→ **Information given**:
★ ★ ★ ★ ★
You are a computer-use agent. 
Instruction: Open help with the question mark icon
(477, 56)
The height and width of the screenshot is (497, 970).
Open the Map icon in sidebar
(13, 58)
★ ★ ★ ★ ★
Output the entire listing exactly as written.

You are a computer-use agent. 
Instruction: Open help with the question mark icon
(477, 56)
The height and width of the screenshot is (497, 970).
Open the Map icon in sidebar
(13, 58)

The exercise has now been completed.